Accessing Initialized and/or Loaded Sections of Object Files

eibwen has asked for the wisdom of the Perl Monks concerning the following question:

The other day I found myself on windows and wanted to use `strings`, which I sufficiently replicated in perl readily enough to do what I wanted. On a whim, I decided to finish the port; however I'm having some trouble implementing two of the options from the following excerpts of the `strings` binutils man page:

-a
--all
-
    Do not scan only the initialized and loaded sections of object fil
+es; scan the whole files.

[...]

-T bfdname
--target=bfdname
    Specify an object code format other than your system's default for
+mat. See Target Selection, for more information. 

[...]

-e encoding
--encoding=encoding
    Select the character encoding of the strings that are to be found.
+ Useful for finding wide character strings. Possible values for encod
+ing are:
`s' = single-7-bit-byte characters (ASCII, ISO 8859, etc., default),
`S' = single-8-bit-byte characters,
`b' = 16-bit bigendian,
`l' = 16-bit littleendian,
`B' = 32-bit bigendian,
`L' = 32-bit littleendian.
[download]

My port is presently acting as `strings --all` for all file types, including object files. I am vaguely familiar with general object file structure, ELF in particular, having read several articles/docs recently; however I still don't understand how to differentiate or identify sections (albeit it's likely format dependent), much less distinguish whether a section is loaded and/or initialized.

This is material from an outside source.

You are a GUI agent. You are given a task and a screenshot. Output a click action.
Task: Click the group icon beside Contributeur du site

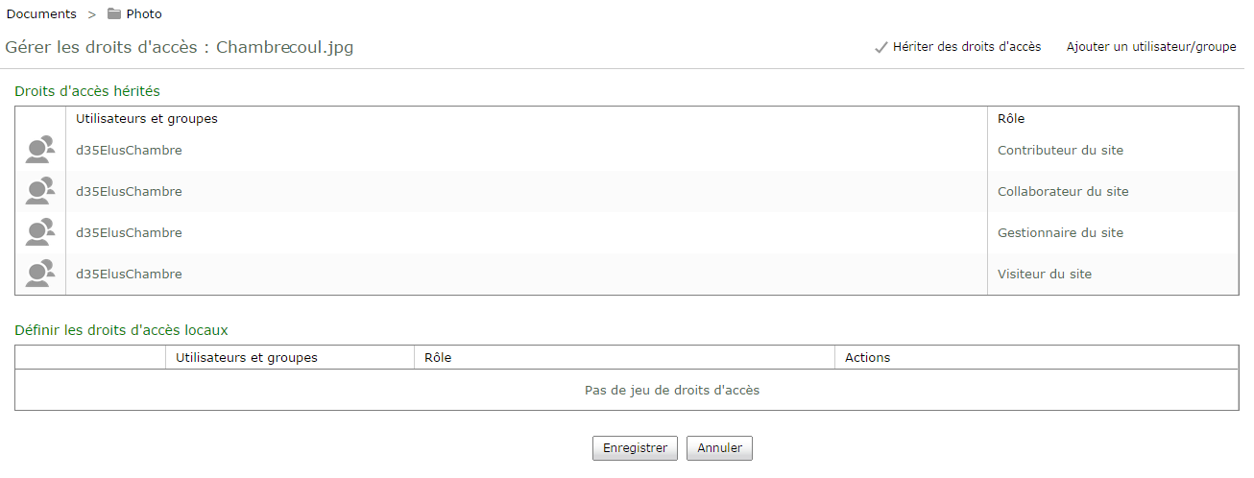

Question 1: How can I access the content of an initialized and/or loaded section of an object file? How do I identify whether a file is an object file (file magic perhaps, eg File::MimeInfo::Magic)? Are there modules for any of the various formats or will I need to manually open, binmode, and regex? Any resources I should be aware of to understand if/when/why a section is initialized and/or loaded?

The second problem I had (and one I actually know a bit about, hence the emphasis of the title on the first question) was with regard to the encoding. From what I understand of the documentation, encoding of a file can be specified either with the open pragma or appended to the mode argument of a 3-argument open. Given that the encoding is specified as an option and I'd rather not have to move Getopt::Long to a BEGIN block so I can subsequently use the open pragma, I'll go with the mode argument of the 3-arg open, eg:

open(FH, "<:utf8", "file")

Question 2: Can someone confirm that this is the correct (or at least a valid) approach to support encoding of opened files? Does this affect the [:print:] class (`strings` returns only printable characters after all), or is this constant irrespective of encoding? If the latter, how would I adjust the class to support, eg wide char printable characters of a variable encoding? If a file is opened with a specified encoding, do regexes maintain the encoding such that print $1, $/ will print the match in the specified encoding? Lastly, what encodings do the various --encoding options correspond to (I'm used to seeing encodings expressed as names, eg "utf8", rather than by number of bits)?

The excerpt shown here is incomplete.